**Exercise instructions**
Go through the listing below and output exactly the line with "Для охранных структур (207, 577)", the line with "English (983, 257)", and each line between; omit the rest.
*** Data extract ***
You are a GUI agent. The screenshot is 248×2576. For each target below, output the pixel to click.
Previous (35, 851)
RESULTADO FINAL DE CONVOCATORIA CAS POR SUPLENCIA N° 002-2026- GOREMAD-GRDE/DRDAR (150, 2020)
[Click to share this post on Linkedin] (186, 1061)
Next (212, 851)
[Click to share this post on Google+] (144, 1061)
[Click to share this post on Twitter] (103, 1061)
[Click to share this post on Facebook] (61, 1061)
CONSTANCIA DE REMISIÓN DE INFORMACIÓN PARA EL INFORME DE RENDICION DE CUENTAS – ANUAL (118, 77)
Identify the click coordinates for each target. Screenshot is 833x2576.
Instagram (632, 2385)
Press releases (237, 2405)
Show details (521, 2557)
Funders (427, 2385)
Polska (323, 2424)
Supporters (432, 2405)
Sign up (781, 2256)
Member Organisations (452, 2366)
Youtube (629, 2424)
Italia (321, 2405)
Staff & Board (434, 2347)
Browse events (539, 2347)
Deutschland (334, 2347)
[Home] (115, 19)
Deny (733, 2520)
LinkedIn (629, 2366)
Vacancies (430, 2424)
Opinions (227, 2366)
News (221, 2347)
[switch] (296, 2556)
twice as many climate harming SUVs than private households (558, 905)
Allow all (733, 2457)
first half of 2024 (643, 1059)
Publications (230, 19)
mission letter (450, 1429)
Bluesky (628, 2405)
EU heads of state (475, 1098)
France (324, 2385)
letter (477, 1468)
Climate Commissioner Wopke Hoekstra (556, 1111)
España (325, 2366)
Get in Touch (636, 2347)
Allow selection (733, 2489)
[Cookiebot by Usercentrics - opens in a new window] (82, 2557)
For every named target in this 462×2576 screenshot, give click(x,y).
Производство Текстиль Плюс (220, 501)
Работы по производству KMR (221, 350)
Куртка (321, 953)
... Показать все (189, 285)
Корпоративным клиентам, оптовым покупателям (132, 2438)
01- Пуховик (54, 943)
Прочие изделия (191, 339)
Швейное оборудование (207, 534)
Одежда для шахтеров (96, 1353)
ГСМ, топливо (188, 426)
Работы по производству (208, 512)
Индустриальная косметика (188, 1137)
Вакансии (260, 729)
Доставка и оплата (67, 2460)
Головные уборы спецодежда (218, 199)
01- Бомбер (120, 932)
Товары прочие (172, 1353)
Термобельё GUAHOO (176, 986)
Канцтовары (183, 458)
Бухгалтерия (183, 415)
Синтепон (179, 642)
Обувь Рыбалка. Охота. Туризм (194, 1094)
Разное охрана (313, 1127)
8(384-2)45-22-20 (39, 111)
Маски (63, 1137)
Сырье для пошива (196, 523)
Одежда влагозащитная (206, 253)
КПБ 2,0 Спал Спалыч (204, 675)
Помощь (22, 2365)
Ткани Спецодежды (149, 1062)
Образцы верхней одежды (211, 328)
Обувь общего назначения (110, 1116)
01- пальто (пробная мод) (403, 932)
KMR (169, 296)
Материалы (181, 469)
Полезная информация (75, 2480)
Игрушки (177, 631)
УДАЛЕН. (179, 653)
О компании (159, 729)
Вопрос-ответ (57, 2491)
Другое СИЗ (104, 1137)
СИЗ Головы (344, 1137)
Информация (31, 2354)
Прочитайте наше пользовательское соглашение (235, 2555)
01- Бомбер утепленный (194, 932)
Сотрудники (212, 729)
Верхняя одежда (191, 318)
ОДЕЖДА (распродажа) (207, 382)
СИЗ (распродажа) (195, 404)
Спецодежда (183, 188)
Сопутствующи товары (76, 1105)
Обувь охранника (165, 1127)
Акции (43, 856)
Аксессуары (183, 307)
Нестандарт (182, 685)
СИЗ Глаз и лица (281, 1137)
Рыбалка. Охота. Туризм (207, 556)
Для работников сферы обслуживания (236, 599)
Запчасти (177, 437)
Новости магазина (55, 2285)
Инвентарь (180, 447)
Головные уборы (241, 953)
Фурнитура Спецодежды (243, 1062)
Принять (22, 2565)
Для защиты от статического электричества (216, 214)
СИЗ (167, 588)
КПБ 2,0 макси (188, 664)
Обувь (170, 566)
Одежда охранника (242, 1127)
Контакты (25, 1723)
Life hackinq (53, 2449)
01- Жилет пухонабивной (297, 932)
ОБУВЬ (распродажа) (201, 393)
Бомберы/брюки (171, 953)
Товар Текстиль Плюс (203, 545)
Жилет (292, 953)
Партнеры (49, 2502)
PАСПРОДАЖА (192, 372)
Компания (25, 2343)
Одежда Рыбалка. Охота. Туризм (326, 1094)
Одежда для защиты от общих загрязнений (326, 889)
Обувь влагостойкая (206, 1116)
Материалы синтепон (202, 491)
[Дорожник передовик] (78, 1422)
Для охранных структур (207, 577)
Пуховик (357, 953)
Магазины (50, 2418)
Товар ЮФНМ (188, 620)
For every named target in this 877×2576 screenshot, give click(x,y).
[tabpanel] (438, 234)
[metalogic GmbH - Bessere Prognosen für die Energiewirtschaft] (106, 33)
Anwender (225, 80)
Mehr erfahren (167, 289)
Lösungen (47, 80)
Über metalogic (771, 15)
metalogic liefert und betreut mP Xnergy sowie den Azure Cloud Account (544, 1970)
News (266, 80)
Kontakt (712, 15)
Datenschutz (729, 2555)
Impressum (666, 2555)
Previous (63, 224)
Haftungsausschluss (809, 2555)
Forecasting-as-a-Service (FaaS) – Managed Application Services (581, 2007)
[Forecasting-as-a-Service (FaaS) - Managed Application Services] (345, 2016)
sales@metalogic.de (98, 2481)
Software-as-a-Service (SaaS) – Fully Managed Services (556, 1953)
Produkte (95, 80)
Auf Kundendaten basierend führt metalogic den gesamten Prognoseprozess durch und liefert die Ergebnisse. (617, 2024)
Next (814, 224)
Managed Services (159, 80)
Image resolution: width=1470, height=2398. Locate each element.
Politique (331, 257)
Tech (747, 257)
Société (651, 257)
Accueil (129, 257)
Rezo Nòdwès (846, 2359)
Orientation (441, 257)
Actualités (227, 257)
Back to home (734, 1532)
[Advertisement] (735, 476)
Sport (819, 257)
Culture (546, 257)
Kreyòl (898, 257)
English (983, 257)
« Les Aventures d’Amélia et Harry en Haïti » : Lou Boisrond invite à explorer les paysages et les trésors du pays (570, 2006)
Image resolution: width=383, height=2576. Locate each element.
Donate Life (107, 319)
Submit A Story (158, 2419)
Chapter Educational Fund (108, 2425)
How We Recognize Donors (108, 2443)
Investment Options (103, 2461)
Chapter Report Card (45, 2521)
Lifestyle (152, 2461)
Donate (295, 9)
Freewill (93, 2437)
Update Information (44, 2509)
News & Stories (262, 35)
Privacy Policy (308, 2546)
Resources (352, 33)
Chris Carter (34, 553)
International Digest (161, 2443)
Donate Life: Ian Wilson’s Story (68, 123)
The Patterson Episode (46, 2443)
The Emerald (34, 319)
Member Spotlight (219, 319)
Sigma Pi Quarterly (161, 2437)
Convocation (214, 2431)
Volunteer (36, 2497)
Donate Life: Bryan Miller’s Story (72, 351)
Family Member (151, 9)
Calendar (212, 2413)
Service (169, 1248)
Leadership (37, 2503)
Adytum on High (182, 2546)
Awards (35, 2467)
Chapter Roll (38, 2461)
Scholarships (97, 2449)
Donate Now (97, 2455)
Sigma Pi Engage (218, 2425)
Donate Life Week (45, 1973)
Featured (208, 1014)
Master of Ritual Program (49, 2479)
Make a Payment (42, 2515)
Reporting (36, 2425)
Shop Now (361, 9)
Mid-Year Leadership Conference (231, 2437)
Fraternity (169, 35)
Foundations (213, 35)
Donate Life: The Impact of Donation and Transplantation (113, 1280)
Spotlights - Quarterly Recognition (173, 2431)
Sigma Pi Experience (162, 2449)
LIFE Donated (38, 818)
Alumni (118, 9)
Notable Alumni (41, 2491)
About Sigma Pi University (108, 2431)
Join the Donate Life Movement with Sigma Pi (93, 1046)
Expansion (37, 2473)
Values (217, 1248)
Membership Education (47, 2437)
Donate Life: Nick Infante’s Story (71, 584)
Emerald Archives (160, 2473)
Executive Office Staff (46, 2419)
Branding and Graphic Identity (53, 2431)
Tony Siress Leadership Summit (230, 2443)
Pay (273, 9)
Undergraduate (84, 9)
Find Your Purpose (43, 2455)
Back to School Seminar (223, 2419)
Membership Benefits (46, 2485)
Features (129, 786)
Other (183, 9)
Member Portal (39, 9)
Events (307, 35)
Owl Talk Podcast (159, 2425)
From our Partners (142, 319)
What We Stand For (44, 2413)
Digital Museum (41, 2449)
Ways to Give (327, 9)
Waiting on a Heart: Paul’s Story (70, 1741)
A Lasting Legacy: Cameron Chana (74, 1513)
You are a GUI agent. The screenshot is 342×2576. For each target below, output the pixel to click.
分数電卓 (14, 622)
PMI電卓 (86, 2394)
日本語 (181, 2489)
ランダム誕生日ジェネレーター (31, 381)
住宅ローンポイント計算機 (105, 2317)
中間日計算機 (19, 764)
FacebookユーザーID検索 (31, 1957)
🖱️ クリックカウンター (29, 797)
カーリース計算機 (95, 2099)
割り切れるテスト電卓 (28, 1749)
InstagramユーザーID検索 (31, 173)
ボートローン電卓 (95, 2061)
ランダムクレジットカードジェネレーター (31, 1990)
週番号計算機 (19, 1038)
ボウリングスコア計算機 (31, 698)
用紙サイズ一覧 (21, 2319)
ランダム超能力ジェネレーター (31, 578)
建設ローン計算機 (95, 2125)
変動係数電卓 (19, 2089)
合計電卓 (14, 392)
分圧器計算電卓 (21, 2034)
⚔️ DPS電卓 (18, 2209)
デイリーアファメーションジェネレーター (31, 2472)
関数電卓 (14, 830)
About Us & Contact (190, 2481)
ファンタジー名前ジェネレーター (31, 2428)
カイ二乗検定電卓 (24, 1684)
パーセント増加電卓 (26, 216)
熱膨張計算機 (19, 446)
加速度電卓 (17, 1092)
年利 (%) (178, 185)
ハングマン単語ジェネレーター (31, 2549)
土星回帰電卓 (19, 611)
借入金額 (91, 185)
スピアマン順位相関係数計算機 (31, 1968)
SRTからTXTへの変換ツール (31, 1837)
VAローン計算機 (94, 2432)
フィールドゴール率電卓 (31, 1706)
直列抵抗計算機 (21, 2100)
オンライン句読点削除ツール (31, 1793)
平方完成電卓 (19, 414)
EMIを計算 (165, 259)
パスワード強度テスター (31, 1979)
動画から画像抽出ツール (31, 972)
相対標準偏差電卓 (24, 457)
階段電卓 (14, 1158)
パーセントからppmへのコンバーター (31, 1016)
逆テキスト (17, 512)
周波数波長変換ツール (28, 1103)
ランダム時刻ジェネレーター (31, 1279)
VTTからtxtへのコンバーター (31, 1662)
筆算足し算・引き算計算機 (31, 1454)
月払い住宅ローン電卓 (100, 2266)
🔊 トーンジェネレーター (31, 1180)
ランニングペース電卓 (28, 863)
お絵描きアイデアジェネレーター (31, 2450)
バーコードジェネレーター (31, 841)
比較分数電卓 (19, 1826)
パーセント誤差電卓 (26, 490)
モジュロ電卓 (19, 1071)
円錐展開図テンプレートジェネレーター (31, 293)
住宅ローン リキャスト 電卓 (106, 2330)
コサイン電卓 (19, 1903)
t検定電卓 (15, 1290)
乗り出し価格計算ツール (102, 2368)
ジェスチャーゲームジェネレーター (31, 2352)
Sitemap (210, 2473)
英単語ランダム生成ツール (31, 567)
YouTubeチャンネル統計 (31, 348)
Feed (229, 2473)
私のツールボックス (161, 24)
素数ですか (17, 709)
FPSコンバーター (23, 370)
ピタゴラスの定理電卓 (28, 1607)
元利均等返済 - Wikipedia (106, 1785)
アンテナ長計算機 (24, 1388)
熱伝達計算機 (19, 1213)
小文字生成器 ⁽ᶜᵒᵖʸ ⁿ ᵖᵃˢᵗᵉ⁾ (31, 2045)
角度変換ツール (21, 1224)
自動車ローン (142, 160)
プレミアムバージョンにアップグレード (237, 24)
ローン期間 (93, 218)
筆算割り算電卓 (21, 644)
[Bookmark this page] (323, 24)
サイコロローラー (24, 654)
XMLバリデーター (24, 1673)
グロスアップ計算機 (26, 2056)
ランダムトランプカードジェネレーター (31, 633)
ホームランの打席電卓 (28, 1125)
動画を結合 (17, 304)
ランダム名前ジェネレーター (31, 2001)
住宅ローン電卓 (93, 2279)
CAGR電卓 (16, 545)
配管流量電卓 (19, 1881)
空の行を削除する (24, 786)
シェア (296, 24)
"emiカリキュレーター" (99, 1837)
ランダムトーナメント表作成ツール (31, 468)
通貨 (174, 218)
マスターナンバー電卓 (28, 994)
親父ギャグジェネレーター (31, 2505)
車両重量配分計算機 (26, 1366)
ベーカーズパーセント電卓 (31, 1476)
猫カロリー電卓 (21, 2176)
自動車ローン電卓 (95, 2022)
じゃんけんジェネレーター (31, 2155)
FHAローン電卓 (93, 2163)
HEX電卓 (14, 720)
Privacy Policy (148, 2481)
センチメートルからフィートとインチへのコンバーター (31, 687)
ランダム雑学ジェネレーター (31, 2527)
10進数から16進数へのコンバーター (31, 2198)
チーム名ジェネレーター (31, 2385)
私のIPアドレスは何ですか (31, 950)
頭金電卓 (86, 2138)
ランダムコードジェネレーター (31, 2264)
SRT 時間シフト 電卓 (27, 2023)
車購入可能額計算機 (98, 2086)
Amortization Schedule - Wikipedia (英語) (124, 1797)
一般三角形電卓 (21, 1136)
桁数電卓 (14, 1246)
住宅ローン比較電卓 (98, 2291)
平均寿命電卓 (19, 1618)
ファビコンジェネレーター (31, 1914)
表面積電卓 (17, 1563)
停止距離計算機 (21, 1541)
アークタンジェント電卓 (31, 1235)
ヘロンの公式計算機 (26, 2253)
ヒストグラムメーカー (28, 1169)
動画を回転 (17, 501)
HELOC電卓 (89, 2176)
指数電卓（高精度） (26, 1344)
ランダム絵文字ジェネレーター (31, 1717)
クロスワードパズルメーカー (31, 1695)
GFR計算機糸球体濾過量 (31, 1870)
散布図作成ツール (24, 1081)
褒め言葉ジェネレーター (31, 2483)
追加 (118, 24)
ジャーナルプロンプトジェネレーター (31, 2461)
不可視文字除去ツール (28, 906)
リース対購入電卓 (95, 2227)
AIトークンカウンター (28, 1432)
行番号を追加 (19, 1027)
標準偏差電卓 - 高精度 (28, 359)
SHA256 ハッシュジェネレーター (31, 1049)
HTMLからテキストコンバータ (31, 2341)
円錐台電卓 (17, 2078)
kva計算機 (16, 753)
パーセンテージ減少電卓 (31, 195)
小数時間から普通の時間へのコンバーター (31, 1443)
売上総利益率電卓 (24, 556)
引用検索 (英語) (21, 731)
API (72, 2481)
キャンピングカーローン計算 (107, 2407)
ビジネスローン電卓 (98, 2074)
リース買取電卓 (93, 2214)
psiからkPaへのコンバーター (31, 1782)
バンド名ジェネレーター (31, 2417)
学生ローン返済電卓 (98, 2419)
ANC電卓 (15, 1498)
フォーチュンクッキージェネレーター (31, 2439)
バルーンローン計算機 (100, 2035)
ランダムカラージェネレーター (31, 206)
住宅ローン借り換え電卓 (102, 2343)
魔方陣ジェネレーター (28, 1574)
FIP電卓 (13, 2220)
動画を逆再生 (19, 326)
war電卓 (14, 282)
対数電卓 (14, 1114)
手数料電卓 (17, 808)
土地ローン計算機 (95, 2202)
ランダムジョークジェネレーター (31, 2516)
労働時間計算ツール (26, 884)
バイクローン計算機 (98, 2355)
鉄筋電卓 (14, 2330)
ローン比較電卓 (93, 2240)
*** End of Data extract ***
**Task solution**
Для охранных структур (207, 577)
Пуховик (357, 953)
Магазины (50, 2418)
Товар ЮФНМ (188, 620)
For every named target in this 877×2576 screenshot, give click(x,y).
[tabpanel] (438, 234)
[metalogic GmbH - Bessere Prognosen für die Energiewirtschaft] (106, 33)
Anwender (225, 80)
Mehr erfahren (167, 289)
Lösungen (47, 80)
Über metalogic (771, 15)
metalogic liefert und betreut mP Xnergy sowie den Azure Cloud Account (544, 1970)
News (266, 80)
Kontakt (712, 15)
Datenschutz (729, 2555)
Impressum (666, 2555)
Previous (63, 224)
Haftungsausschluss (809, 2555)
Forecasting-as-a-Service (FaaS) – Managed Application Services (581, 2007)
[Forecasting-as-a-Service (FaaS) - Managed Application Services] (345, 2016)
sales@metalogic.de (98, 2481)
Software-as-a-Service (SaaS) – Fully Managed Services (556, 1953)
Produkte (95, 80)
Auf Kundendaten basierend führt metalogic den gesamten Prognoseprozess durch und liefert die Ergebnisse. (617, 2024)
Next (814, 224)
Managed Services (159, 80)
Image resolution: width=1470, height=2398. Locate each element.
Politique (331, 257)
Tech (747, 257)
Société (651, 257)
Accueil (129, 257)
Rezo Nòdwès (846, 2359)
Orientation (441, 257)
Actualités (227, 257)
Back to home (734, 1532)
[Advertisement] (735, 476)
Sport (819, 257)
Culture (546, 257)
Kreyòl (898, 257)
English (983, 257)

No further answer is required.